Patch patchinstall.sh to --upstream-commit this is based on
Thaodan opened this issue ยท 8 comments
Please patchinstall.sh to the commit this is (re)based on currently and add info latest staging version this is based on to avoid errors.
What you're talking about isn't a function inherit in git, but something implemented specifically in the patchinstall.sh file used in wine-staging.
When wine-staging's patchinstall.sh script is called with the --upstream-commit argument, they return the results from a function call which contains the shasum from the upstream commit that version of staging was based on.
This value can then in turn be used with git checkout
in the wine repo to change back to the wine commit that version of staging was based on.
To implement this here, we'd have to create a patch script, put the staging sha it's based on in there. And to build wine-staging with pba people would have to first pull the latest gits of all 3 repos, then remove any changes made to the wine tree and move it back to its git state, then change staging back to what pba was based on, then change wine back to what staging was based on, then run patchinstall.sh and then apply the pba patch.
It can be done. But I think it's counter-intuitive.
By that I mean that wine-staging changes frequently. And wine-pba only needs to be rebased against the new changes if those changes are to any of the few files wine-pba affect, which are all currently found in the wine/dlls/wined3d3 folder in the staging patched wine repo.
And considering how often staging actually changes, a script of this kind - though it would avoid build errors - would defeat the purpose of using git versions in the first place, because you'd be stuck at old versions most of the time. I think a better solution if a never failing patch is the purpose, is to use tagged versions of the repos and stick to specific versions instead.
I know that it isn't and that's the way I'm using it.
I thought to set the sha sum in the patchinstall script the version used in the rebase of the patch here. To prevent for example that that the applying of the patch doesn't work.
@Thaodan the tag(s) pba 'expects' are wine-3.3 and v3.3
i.e wine-staging-3.3
the 'errors' you elude to are trivial, honestly if you chase the bleeding edge you should have some basic skills
here, https://github.com/Firerat/wine-pba/wiki/patch-rebase-and-conflicts
crude wiki, but I hope it removes some mystery
Sorry but that's shit what you're saying some basic skills? There's no where mentioned is the latest version this is mentioned on.
Also nice that you made some doc if someone has issues but it's rude saying you should have some skills and link to your wiki and not that from the author.

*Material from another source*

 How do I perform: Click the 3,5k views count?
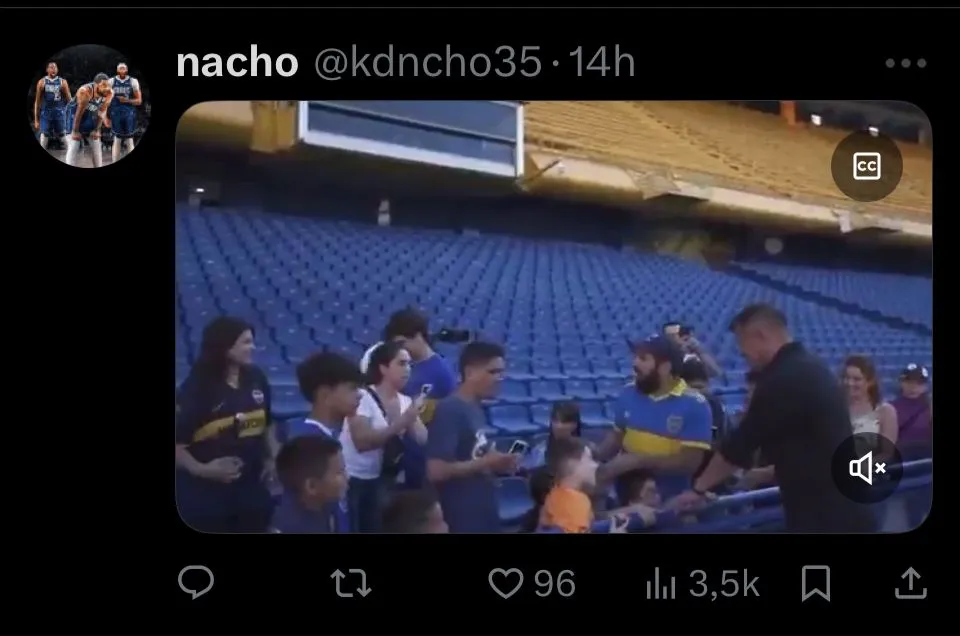724,583
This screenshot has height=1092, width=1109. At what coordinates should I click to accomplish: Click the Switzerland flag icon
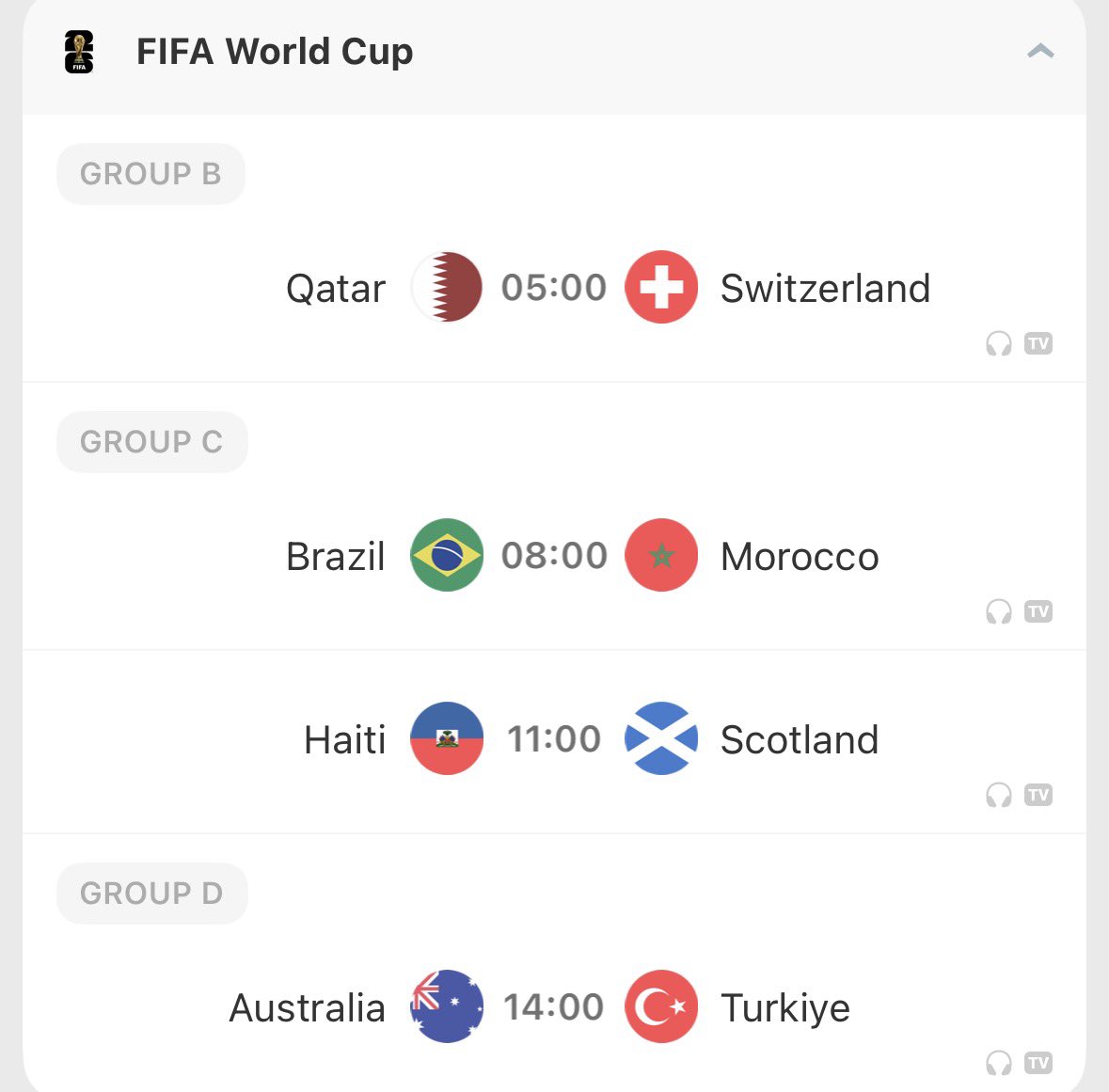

For a rocket scientist, it is considered "basic skills" to fly to the moon.... It should not mean only rocket scientists can ask a rocket scientist questions :)
I try to keep things simple, but most of the time are quickly shot down for doing that... The world of coding are filled to the brim with asshats all sitting on their own high horse :)
@SveSop not as simple , but better since it prevents issues down the road
DIR=$(dirname $0)
for each in $DIR/*.patch
do
patch -p1 < $each || ( echo "error applying $each" ;exit)
done
echo Done patching PBA!
actually, I never remember if the exit will only exit the subshell and not the whole script
yeah
DIR=$(dirname $0)
for each in $DIR/*.patch
do
patch -p1 < $each && continue || echo "error applying $each" ;exit
done
echo Done patching PBA!
that is better, still basic
I have added wine-pba to my wine-staging fork
https://github.com/Firerat/wine-staging/tree/Persistent_Buffer_Allocator
also includes a csmt toggle that makes sense.
This means patchinstall.sh --upstream-commit
will output the sha the patchsets are based on
since I'm lazy I have cron running this script which will keep it up-to-date
but I will have to fix merge conflicts manually. I will also need to manually commit wine-pba upstream changes, although that could be scripted with relative ease.